Hell, all I have to do is look at Molly. Who has written three books in the past year, as well as take care of her infant son full time.
These are amazing examples and while inspirational, can also make the rest of us mortals feel guilty.

That’s a lot of pressure on top of what is already a full day for so many women. Screw guilt. Do what you can, for the love of it, but ignore the stories of what everyone else accomplishes. I’m trying to, not always successfully.

This isn’t a free ride for everyone out there to surf the internet and not write(I’m lecturing myself at this point…must stop surfing the web…), but let’s cut ourselves some slack. We can’t be superwomen, it’s exhausting, mentally draining and how can we be creative when all we can think of is getting another hour of sleep?

Some excuses are valid.

8 comments:

Maureen McGowan said...

Great post, Sinead! Guilt is a terrible and destructive emotion. We shouldn't compare our goals and output to that of others.

Robyn Mills said...

I was once told that 'people like me make them sick'... I mean, I don't work outside the home and can, supposedly, write all day. So, I feel guilty now when I don't write because of all those who crimp an hour here, a minute there to jot down what they can and They get published...maybe they don't have time for procrastination...? Mmmm maybe I should get a job a Timmy's!

Sinead M said...

Hey Robyn,

Guilt seems to be universal thing for most writers.
One thing I strongly believe is that we only have a certain output in us a day.
Whether I have two hours, or ten, I've never exceeded 15 pages in a day, and usually not that.
I do better when I have at most two and am focused.
Ten, I just tend to do anything but..
If you're writing at all, you're doing better than 99% of the people out there and you should be proud.

Maureen McGowan said...

I'm one of those dreaded people, too, Robyn. But I've come to believe that no matter how many hours I have, there are only so many physically and mentally in a day I can spend writing. Particularly on first drafts. (when I'm in final edit mode... I can do it for 10-12 hours if I have to.)

I certainly do have more time for writers loops and networking and things like that than writers who work full time and/or have kids.
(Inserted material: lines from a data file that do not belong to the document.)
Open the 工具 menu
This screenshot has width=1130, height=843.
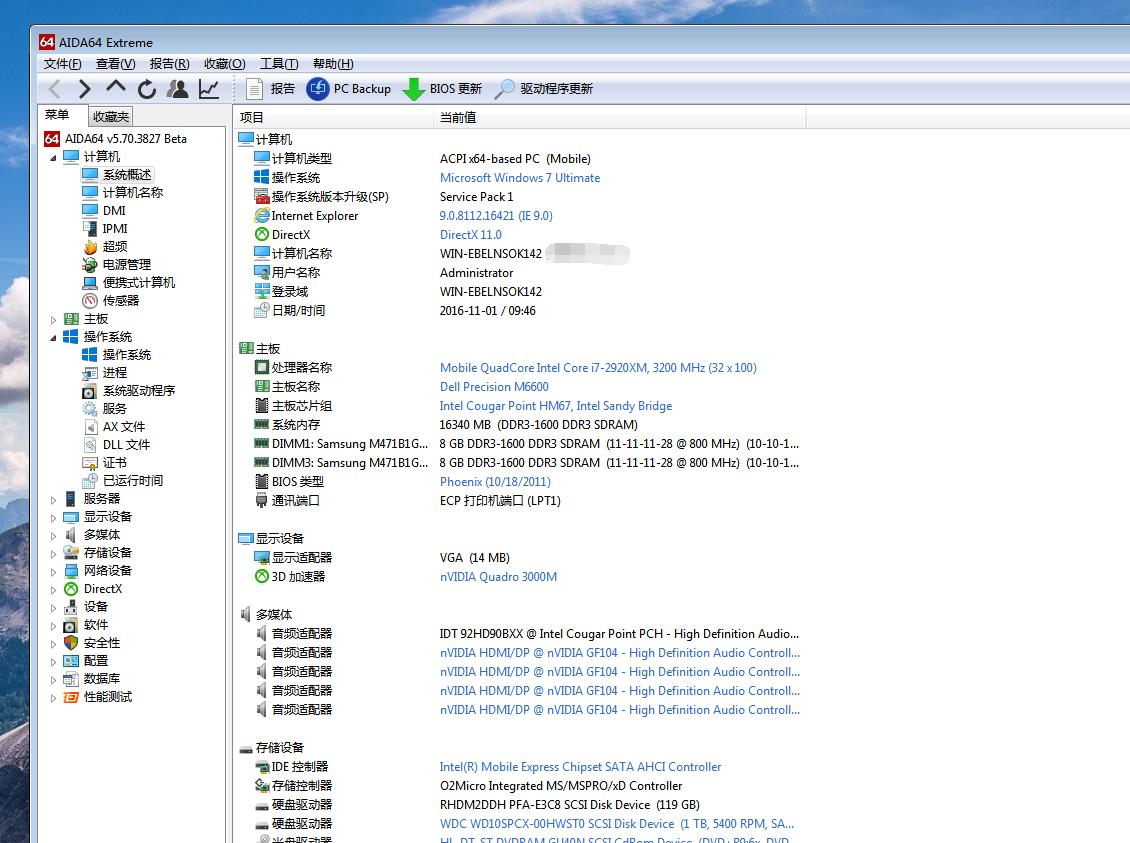[278, 63]

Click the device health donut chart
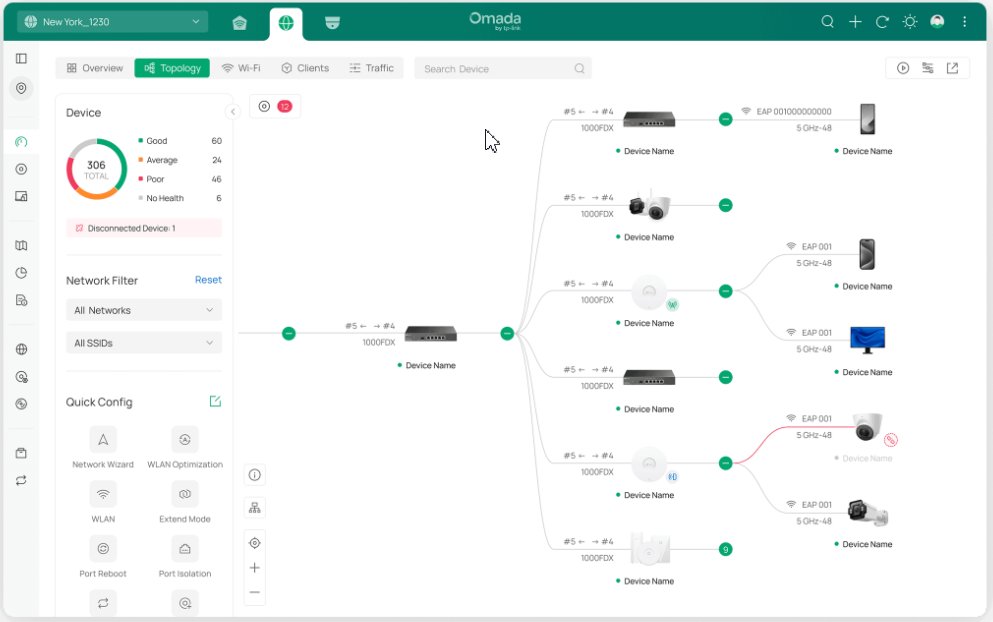96,169

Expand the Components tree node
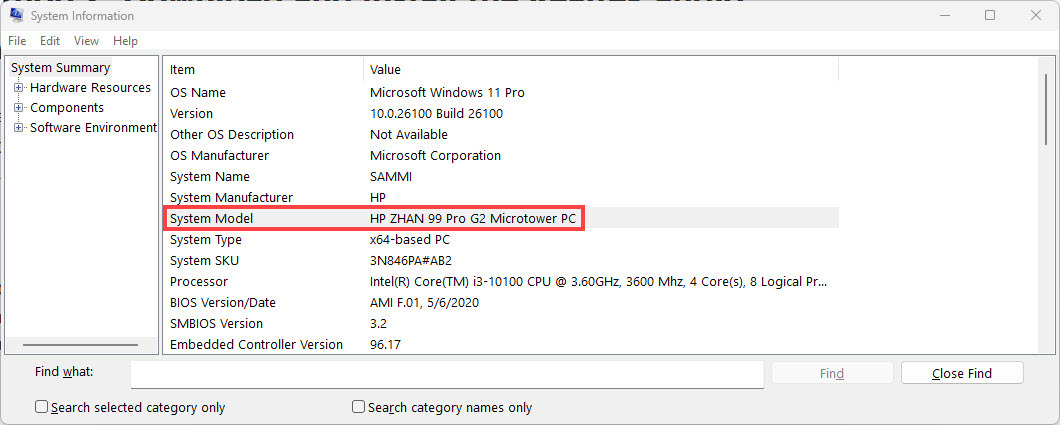(19, 108)
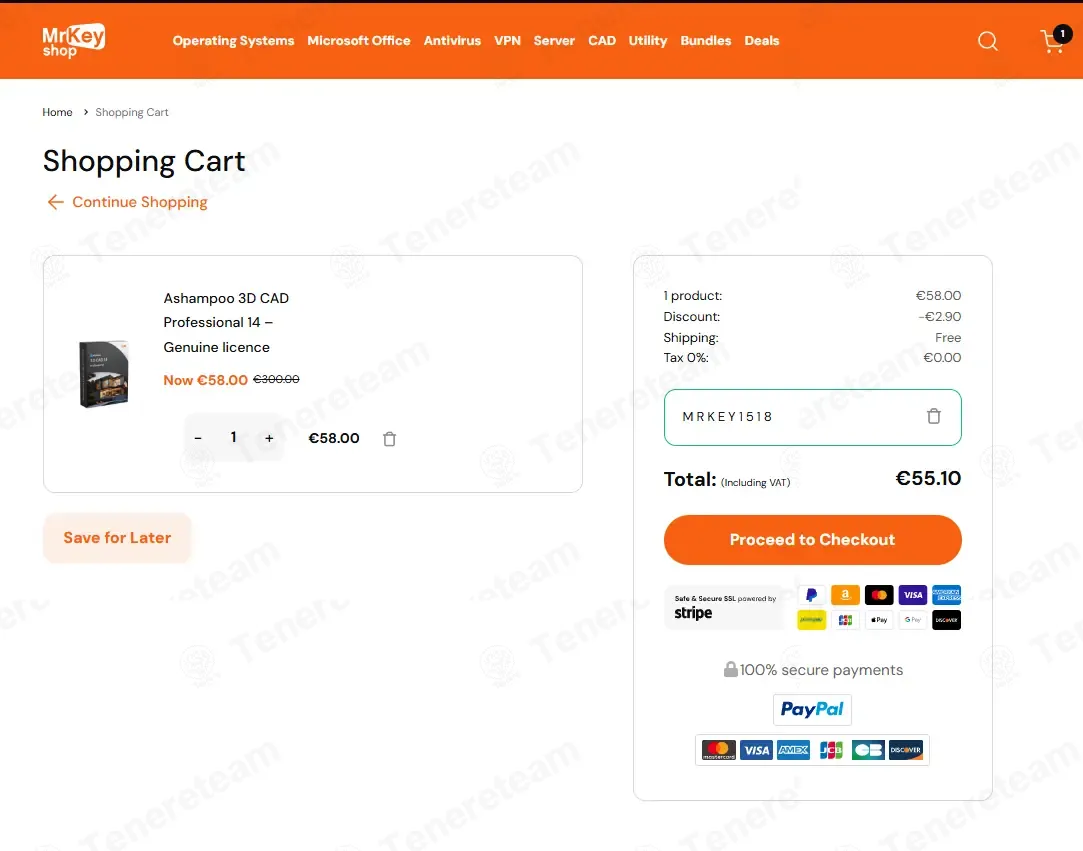1083x851 pixels.
Task: Select the CAD navigation item
Action: [x=602, y=41]
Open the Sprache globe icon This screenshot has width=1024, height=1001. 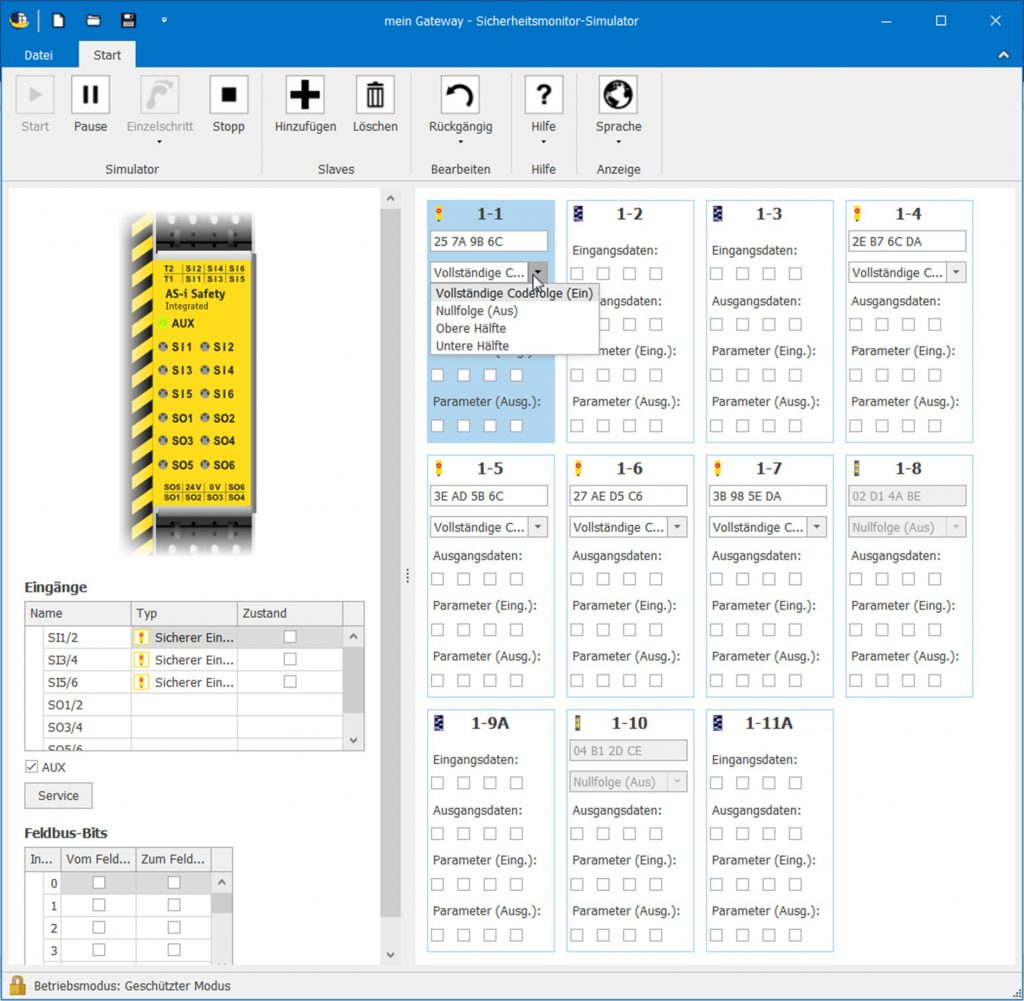617,97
And yes, I have more time for movies and TV (which I also thinks help my writing -- research, right?) and for countless games of whatever mind-and-time-sucking computer game I'm addicted to at any particular moment.

My issue is that given all my time flexibility (which I love) I don't always spend those 2 or so good mental hours a day writing. This must change.

Kristy said...

Wow, Sinead, please tell your friend that she's AMAZING to me. I have no kids and no day job anymore, and I somehow manage to complain about not having time to write (especially this past month when EVERYTHING has gotten away from me). Stunning, isn't it? I wrote my first book while working full-time, and I don't know, it just drains all the creativity out of you on some days.

Kimber said...

I think sleep is way over rated. LOL.

I got the guilt trip when I jumped off the executive track so I could take summers off and write. After all, so and so big time writer manages to write in his spare time. Well, bully for him. My creative juices are zapped after 10 hours of solving problems.

Heck, I don't even write romance the rest of the year. So by your friend's definition, I shouldn't show my face at the meetings either. But who would then heckle from the back row?

Karen In Toronto said...

I find the biggest problem with writing and family is that writing is a right brain activity and managing family, business and home is very much a left brain activity.
So it's fine and dandy to make the resolution to write every morning for one hour between dropping kids off at school and getting to the office or laundry or grocery shopping. But actually living it? Post writing you'll find yourself running to the office only to find you had a meeting with the principal you forgot about. Or try grocery shopping while in your right brain. You'll arrive home with taco chips, windex and kitty litter and no supper for your starving family...not to mention you don't own a cat.
Perhaps a week at the spa would help getting those pages out. But now Maureen tells me that doesn't work either. [sigh]

Sinead M said...

Guilt seems to be so universal. I imagine there are writers our there cranking out 20 pages a day, and kicking themselves for not getting 30 done.

Crazy..

If we're writing at all, we should be proud. That's my new motto.